The task:
Every line with "computer" in it should be copied from the data.

----------

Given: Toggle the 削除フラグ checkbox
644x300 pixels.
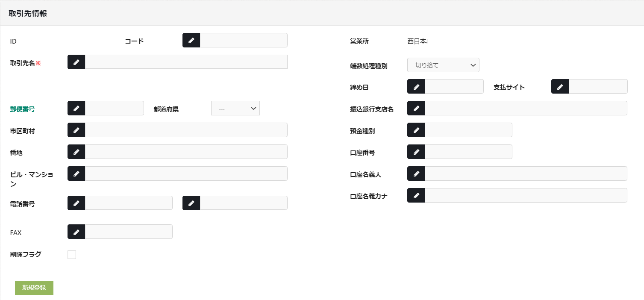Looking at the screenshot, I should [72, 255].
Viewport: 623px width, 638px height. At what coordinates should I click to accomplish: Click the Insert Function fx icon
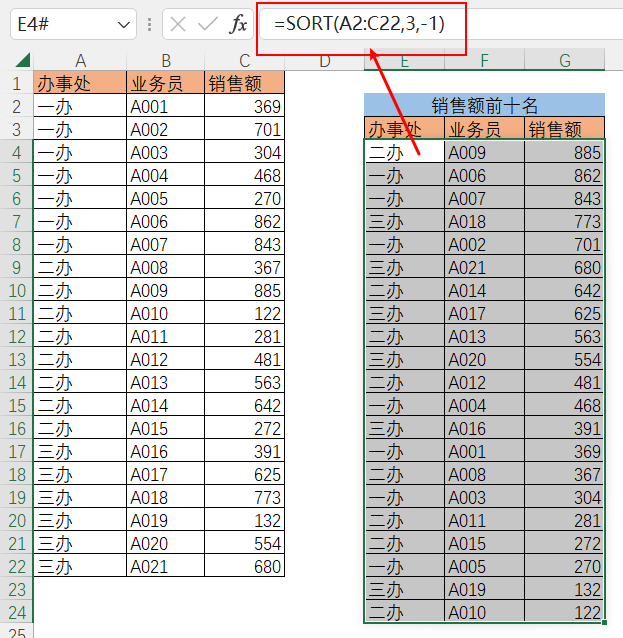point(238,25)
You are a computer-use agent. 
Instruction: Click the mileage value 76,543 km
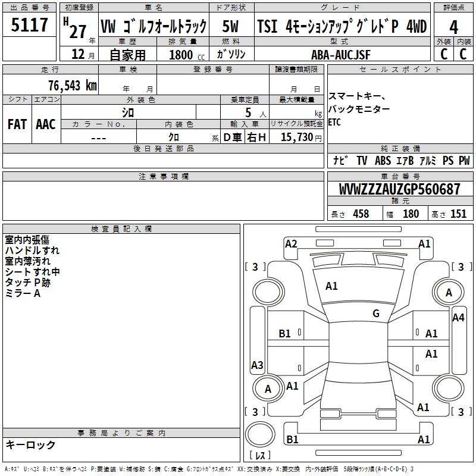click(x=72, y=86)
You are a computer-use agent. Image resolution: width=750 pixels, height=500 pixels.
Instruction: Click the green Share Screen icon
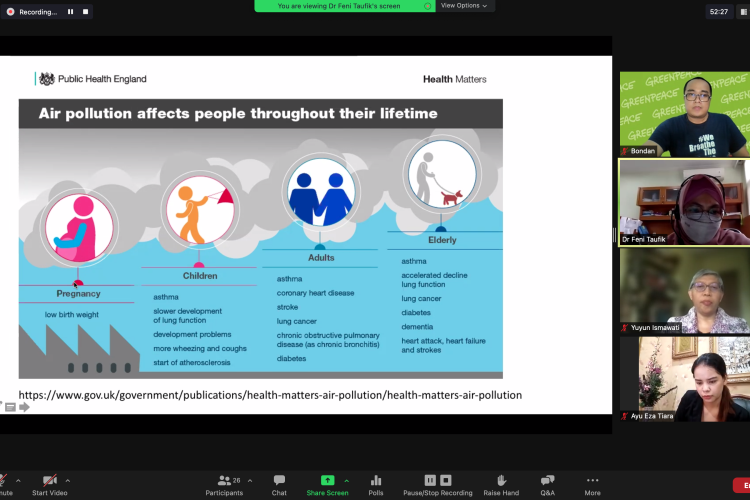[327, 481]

----------

Task result:
You are a computer-use agent. 
You are a computer-use agent. Image resolution: width=750 pixels, height=500 pixels.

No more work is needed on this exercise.